Todavía habrá algún iluminado en este país al que haya que recordarle que sí, que por supuesto, que sin ninguna duda se puede violar a una pareja. Habrá que insistirles en que tener una relación con alguien no significa entregarle ningún poder sobre tu cuerpo, ningún tipo de posesión: no, radicalmente no se puede acceder a él cuando se quiera como si la intimidad de una mujer fuese una barra libre. Carlota fue forzada. No había deseo. No había consentimiento por su parte: además, estaba ebria -y tenemos terriblemente reciente el caso de la ‘Manada de Manresa’, condenados por abuso sexual y no por agresión al estar inconsciente la víctima; he ahí nuestra legislación protectora-.
A la mañana siguiente, la chica no recordaba nada de lo que había pasado. Fue al baño y se sintió confusa: la ropa interior se le caía, estaba mal colocada. Después de eso no volvió a ser Carlota. Hoy no puede trabajar. Está en tratamiento. Se ha aislado. Tiene miedo. “Me teñí el pelo para que no me reconociesen por la calle. Estuve prácticamente un año saliendo de casa con cascos de música puestos para no escuchar los comentarios de la gente. Las personas no tienen vergüenza, ni pudor ni escrúpulos... Te paran y te llegan a preguntar, "¿es cierto que te violaron?". No sé cómo se lo tomarían otras personas, pero a mí me ha devastado (…) Te tienes que ir del sitio en el que estás, te tienes que duchar porque te sientes sucia... Llegando incluso al momento en que notas que tu propia familia no se siente cómoda hablando del tema. No he vuelto a ser la misma persona”.
Después la organización denunció y la animó a denunciar con ellos: la joven se decidiría a hacerlo más tarde, cuando pudo ordenar su cabeza. Ya no confiaba en ellos. Casi en nadie. Aún no hay resolución. Pero lo más grave quizá no es ya el recreo cruel con el que trató el programa el caso, sino que podía haberse evitado o minimizado. La casa está atiborrada de cámaras. Hay vigilancia 24 horas en todos los puntos.

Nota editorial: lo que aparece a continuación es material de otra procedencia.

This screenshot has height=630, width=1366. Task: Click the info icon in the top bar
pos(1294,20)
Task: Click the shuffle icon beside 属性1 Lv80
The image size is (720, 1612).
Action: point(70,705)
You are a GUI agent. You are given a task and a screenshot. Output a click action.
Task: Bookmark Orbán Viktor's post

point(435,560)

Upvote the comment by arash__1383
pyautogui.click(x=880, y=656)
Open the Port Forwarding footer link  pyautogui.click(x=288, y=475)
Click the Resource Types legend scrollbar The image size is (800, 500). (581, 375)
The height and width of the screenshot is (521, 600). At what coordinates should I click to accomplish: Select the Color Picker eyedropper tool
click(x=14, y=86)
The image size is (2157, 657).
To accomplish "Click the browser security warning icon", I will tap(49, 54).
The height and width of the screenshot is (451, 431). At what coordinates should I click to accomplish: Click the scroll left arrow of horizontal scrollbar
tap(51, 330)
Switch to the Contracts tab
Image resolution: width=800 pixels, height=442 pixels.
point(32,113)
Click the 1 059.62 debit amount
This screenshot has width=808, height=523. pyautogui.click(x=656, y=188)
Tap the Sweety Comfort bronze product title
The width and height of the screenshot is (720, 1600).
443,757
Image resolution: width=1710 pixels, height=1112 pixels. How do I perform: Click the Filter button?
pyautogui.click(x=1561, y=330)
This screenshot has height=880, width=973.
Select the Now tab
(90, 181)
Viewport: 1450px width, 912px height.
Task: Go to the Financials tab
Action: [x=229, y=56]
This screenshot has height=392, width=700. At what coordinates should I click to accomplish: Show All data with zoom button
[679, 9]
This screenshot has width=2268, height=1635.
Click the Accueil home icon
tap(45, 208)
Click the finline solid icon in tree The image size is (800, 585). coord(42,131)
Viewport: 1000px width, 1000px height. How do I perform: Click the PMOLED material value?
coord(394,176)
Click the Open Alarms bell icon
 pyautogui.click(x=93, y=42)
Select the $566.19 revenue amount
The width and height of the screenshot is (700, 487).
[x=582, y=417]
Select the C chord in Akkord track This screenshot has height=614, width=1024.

“No llego a explicarme cómo el programa lo permitió. Esto pasa a la una y media de la mañana, y nadie irrumpió. Cada habitación de la casa tenía trampillas por las que el equipo del programa podía entrar de urgencia”, reflexionaba Carlota. No lo hicieron. Se llama omisión del deber de socorro y también es un delito. Decía Fellini que la televisión “es el espejo donde se refleja la derrota de todo nuestro sistema cultural”. Es probable que sea cierto; pero ahora vemos cómo refleja también nuestra podredumbre ética, nuestra misoginia, nuestra incapacidad para la empatía, nuestra miserabilidad. No podemos permitir que GH celebre ni una sola edición más: estaríamos asumiendo el continuismo de la cultura de la violación. Estaríamos siendo sus cómplices.
Hay que derribar el programa. Todo lo que significa. Todo lo que significó siempre. Nada limpio puede volver a salir de ahí. La impunidad no es una opción. El perdón, tampoco. Grabad también esto: hasta aquí habéis llegado.